Sludge left over from treating human waste was traditionally treated with bacteria to break down the organic material, then treated with chlorine to kill the bacteria, and then flushed out into waterways in some areas of the U.S. However, now-a-days, some municipalities are now turning that sludge into a fertilizer to be used on agricultural fields and home gardens. This process not only reduces the risk of disease in waterways if the sludge doesn't get properly treated, but it also limits the amount of chemical fertilizers farmer have to use on their fields to grow healthy vegetables and fruits. Here is how a bio-solid management company turn human waste into a fertilizer.
Sewage treatment plants collect the human waste from the vast network of sewage pipes that originate from homes and businesses throughout a municipality .The pipes from the homes and businesses are connected to main sewage pipes. The waste in the main pipes is transferred to the sewage treatment facilities through a series of pumps. At the treatment facilities, the sewage is poured into large tanks where the components of the waste (scum, sludge, and waste water) are separated from each other.
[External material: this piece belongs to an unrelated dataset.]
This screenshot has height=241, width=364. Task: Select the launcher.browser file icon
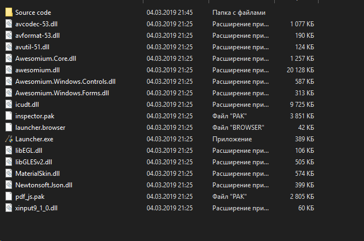[x=9, y=128]
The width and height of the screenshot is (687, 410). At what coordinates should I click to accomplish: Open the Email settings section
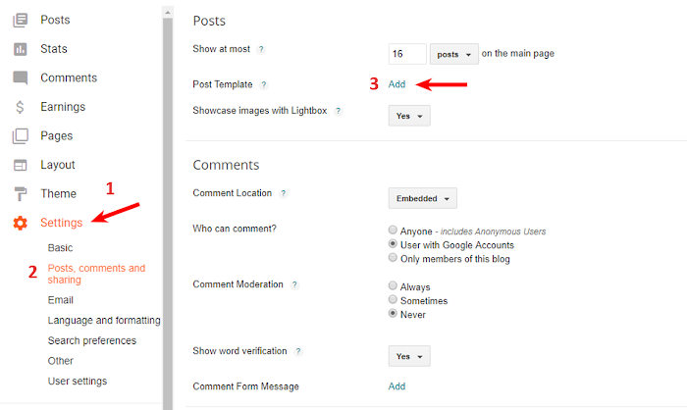(x=61, y=300)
Sludge is made up of organic and non-organic solids that settle to the bottom of the tank. The sludge, after it settles to the bottom of the one tank, is then transferred to another tank so the organic solid materials like human and food waste can be separated from non-organic wastes like plastics and metals. The organic material is allowed to dry and form a paste-like substance.
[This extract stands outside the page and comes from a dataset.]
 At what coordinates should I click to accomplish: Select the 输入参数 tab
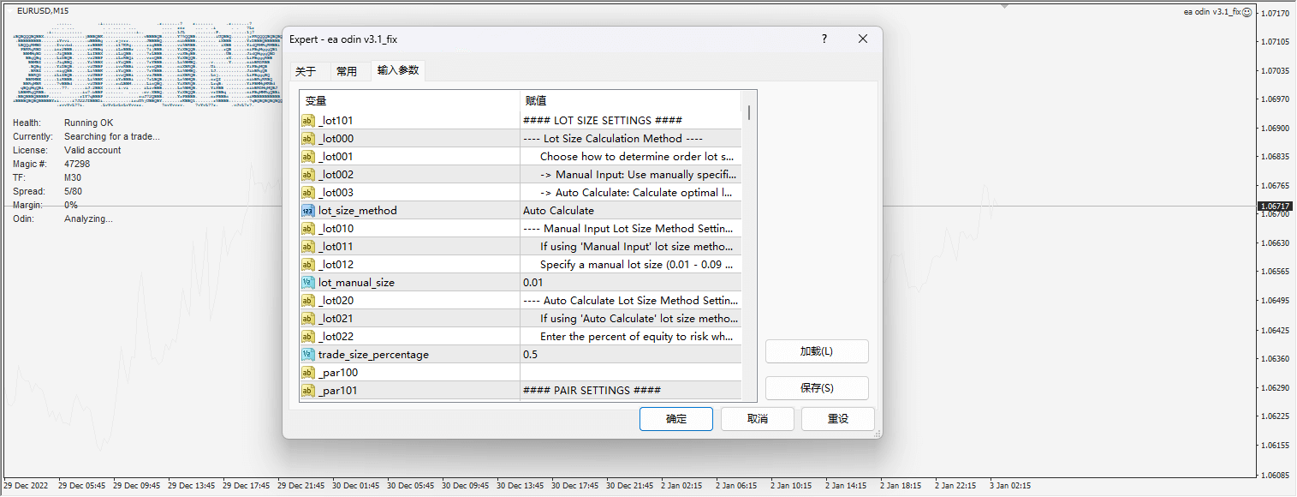coord(397,71)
The organic sludge is then transferred to another tank where human waste eating bacteria is added to the sludge. The bacterium breaks down the waste as the sludge dries out and helps to turn the sludge into a paste like substance.
The organic paste is loading into truck and rail tanker cars and transferred to a fertilizer plant for further processing.
Some facilities will initially put the organic paste into a tank where bacteria to break the waste down even further. As the paste continues to dry, it will turn into a cake-like consistency.
The sludge cake is broken up and poured into large industrial dryers. The temperature inside the dryer can reach upward of 1,800 degrees Fahrenheit. The dryer tumbles around like a household dryer to make sure all the pieces of cake dry completely.
The excess heat also kills any germs and bacteria that might still be living in what is left of the organic human waste.
The cake-like substance is often broken down into pellet-sized pieces at the end of the production process. The pellets can be packaged into bags that home gardens can easily carry from a store to the car and home, or it can be placed back into truck and rail tanker cars for shipment to large farms.